The researchers then induced experimental autoimmune encephalomyelitis, an animal pathology that simulates the neurological effects of MS, and evaluated symptoms such as motor imbalance, hind limb paralysis, and tail limpness. They found that the mice treated with blood cells from virus-positive donors were more susceptible to an MS-like disorder compared to the virus-negative group, with mice treated with cells from donors with MS exhibiting the most severe disease. They also found that the mice corresponding to virus-positive donors displayed significant deterioration of the protective myelin sheath surrounding neurons in the brain and spinal cord, a hallmark of MS. 

To get to the root of these differences, the team then stained and quantified the immune cells in the mice’s central nervous systems. They observed an increase in effector T cells that launch a cytotoxic, proinflammatory immune attack and a decrease in regulatory T cells that keep this immune response in check. While this shift in T cell populations makes sense while the body is actively fighting a virus, it appears to persist even after Epstein-Barr virus goes latent, throwing the immune system off balance. Long-term dysregulation of T cell responses could be one of several cofactors leading to the development of MS.

In creating mice that more closely capture the human immune system, “now we have a model where we can study a mechanism, but we can also study treatment,” Horwitz said. Scientists can use the model to evaluate MS therapeutics that target Epstein-Barr virus or its downstream effects, including drugs aimed at selectively eliminating B cells harboring the virus or reprogramming T cell activity. 

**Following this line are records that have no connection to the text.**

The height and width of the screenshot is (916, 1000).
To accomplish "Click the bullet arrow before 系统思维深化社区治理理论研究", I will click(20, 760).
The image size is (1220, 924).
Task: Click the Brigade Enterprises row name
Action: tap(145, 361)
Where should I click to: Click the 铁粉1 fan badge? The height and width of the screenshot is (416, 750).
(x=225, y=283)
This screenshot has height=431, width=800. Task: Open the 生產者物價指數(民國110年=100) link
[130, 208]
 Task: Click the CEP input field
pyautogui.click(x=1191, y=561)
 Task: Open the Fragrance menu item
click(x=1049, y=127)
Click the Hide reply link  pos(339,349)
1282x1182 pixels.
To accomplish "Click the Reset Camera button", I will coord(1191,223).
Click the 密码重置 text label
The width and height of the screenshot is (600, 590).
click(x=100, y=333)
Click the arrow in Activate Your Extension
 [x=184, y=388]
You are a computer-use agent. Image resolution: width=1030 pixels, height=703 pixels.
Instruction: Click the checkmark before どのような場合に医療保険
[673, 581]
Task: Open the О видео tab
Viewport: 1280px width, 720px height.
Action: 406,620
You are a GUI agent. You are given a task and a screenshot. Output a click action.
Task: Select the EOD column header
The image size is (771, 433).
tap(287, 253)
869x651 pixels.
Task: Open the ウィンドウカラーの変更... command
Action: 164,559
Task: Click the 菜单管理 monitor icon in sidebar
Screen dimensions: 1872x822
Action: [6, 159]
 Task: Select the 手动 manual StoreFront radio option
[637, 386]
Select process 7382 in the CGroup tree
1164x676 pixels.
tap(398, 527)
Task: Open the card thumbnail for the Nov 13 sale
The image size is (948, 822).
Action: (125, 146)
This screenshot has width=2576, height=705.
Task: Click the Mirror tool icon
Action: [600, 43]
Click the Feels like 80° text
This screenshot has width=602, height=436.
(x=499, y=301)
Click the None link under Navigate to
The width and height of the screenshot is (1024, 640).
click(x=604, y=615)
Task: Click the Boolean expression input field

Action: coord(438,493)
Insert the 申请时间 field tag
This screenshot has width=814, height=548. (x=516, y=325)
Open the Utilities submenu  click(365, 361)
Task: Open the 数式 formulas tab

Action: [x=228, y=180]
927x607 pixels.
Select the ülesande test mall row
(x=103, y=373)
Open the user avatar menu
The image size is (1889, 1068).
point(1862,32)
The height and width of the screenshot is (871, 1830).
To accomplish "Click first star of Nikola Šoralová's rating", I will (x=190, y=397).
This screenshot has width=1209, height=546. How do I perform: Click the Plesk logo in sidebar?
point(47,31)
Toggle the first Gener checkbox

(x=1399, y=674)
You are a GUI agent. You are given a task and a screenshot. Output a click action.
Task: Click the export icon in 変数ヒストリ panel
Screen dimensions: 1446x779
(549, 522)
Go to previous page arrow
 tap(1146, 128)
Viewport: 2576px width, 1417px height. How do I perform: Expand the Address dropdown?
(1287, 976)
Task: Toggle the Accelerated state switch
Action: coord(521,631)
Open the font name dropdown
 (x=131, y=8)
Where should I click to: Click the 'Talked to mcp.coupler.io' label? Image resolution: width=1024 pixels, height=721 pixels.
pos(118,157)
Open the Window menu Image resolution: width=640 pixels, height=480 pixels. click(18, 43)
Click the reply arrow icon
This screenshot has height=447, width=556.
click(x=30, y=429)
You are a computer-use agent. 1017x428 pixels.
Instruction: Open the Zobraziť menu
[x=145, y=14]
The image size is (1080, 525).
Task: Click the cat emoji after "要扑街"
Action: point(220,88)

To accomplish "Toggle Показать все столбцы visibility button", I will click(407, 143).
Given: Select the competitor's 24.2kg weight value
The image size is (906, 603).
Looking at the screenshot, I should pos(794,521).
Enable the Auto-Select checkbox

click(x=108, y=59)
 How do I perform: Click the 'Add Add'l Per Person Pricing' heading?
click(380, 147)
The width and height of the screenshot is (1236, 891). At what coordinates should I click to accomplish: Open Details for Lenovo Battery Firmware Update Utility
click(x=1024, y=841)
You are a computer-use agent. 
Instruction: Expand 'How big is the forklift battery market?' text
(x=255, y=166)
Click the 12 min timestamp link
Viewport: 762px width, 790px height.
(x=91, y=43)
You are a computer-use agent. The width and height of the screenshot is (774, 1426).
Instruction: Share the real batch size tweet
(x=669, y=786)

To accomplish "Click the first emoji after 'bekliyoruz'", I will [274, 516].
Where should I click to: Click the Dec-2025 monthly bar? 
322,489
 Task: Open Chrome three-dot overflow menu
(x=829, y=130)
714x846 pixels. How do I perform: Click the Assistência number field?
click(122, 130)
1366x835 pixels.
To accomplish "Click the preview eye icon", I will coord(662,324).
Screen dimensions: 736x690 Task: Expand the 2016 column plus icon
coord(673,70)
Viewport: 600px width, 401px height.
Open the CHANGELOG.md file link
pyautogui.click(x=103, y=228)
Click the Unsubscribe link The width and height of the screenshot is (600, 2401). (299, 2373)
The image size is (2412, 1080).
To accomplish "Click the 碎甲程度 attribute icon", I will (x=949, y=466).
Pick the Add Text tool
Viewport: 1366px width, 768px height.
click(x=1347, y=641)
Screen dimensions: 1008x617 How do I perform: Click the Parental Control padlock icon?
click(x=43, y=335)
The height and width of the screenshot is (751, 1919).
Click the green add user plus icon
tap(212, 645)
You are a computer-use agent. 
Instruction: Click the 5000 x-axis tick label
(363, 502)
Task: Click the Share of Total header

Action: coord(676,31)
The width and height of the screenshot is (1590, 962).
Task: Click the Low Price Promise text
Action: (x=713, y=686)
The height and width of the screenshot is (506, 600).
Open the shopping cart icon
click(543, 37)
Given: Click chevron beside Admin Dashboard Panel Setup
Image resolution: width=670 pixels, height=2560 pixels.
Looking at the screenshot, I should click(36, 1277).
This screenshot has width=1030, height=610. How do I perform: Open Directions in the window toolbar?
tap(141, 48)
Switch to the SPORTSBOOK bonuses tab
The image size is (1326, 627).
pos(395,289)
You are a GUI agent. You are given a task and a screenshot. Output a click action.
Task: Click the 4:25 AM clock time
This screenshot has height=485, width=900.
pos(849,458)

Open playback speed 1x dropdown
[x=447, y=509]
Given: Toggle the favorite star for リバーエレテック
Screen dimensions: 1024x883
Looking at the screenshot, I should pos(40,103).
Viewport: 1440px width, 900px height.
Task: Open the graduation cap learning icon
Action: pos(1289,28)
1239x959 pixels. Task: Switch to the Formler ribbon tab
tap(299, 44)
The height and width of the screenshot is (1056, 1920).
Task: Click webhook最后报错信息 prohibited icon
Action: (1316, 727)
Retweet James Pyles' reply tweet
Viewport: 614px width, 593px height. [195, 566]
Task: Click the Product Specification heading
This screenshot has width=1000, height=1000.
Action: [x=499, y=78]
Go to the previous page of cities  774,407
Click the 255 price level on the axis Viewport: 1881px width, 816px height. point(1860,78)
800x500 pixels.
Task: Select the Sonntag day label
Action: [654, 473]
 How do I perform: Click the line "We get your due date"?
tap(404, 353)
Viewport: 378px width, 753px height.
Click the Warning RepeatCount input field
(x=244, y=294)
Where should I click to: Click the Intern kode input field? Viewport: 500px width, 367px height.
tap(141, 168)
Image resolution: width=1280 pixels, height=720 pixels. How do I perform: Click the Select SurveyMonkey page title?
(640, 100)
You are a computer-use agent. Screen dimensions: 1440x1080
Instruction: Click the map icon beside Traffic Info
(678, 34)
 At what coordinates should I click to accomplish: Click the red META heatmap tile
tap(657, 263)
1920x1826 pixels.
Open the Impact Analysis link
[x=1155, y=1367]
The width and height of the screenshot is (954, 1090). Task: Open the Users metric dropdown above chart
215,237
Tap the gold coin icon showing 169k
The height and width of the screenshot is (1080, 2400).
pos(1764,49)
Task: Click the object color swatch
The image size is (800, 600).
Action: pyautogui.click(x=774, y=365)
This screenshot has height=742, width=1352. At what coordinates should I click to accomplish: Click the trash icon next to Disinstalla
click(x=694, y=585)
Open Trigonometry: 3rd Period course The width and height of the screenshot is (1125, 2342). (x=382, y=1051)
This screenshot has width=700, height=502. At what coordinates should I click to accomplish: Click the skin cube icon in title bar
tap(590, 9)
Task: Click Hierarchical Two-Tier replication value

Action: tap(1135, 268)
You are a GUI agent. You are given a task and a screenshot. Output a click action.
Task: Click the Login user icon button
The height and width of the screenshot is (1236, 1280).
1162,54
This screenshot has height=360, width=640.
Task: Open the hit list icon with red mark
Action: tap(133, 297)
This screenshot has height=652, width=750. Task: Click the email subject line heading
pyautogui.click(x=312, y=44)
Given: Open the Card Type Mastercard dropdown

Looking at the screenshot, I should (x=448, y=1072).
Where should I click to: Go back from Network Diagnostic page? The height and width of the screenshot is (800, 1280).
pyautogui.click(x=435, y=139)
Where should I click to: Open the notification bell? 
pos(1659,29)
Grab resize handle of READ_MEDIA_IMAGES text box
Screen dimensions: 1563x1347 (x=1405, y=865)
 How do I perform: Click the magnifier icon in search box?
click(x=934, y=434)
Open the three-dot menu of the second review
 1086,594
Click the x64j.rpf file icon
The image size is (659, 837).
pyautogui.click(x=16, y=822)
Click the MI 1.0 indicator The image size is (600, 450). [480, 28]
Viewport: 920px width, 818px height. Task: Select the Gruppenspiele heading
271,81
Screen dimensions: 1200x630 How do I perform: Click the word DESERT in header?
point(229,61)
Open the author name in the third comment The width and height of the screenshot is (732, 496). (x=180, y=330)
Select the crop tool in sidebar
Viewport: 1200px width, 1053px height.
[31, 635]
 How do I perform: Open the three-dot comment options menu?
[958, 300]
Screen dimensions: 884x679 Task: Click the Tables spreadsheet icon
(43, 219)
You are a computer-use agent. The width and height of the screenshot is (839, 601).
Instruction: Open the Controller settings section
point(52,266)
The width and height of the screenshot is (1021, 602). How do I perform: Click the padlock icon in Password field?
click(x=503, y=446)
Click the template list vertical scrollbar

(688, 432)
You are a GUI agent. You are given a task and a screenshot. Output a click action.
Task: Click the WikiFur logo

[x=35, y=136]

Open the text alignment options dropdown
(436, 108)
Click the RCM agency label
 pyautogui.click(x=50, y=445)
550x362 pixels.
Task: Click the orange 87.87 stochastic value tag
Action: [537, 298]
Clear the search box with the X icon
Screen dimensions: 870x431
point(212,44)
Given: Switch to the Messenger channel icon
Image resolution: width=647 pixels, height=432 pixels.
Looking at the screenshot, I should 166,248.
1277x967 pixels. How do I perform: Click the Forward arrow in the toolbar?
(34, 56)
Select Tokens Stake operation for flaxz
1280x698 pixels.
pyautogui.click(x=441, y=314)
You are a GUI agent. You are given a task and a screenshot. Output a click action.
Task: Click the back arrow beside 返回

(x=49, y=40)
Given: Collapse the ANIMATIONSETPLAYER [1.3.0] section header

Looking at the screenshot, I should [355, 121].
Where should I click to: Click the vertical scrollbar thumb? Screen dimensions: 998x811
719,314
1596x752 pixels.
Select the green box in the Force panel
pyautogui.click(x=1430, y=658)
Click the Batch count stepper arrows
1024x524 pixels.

Having established their peripheral blood mononuclear blood cell-based approach, the researchers can generate a wide range of humanized mouse models by swapping out cells from individuals with desired disease characteristics. Horwitz plans to explore the virus’s role in autoimmunity more generally using mice developed from donors with other autoimmune disorders such as arthritis and lupus. “There's commonality across these diseases, and that commonality, I think, is Epstein-Barr virus,” he said. 

Horwitz is also interested in investigating how age at the time of infection influences T cell responses, as acquisition of Epstein-Barr virus later in life results in infectious mononucleosis and is more highly correlated with onset of MS. Drawing a comparison to a pedestrian getting hit by a car, he said, “If they would have walked across the street five minutes later, they would be fine. It’s the same thing with environmental insults and genetics: If the immune system is at a different point in time, it makes all the difference in the world.” 

The study was supported by the Multiple Sclerosis Society of Canada, the National Multiple Sclerosis Society, and the Canadian Institutes of Health Research.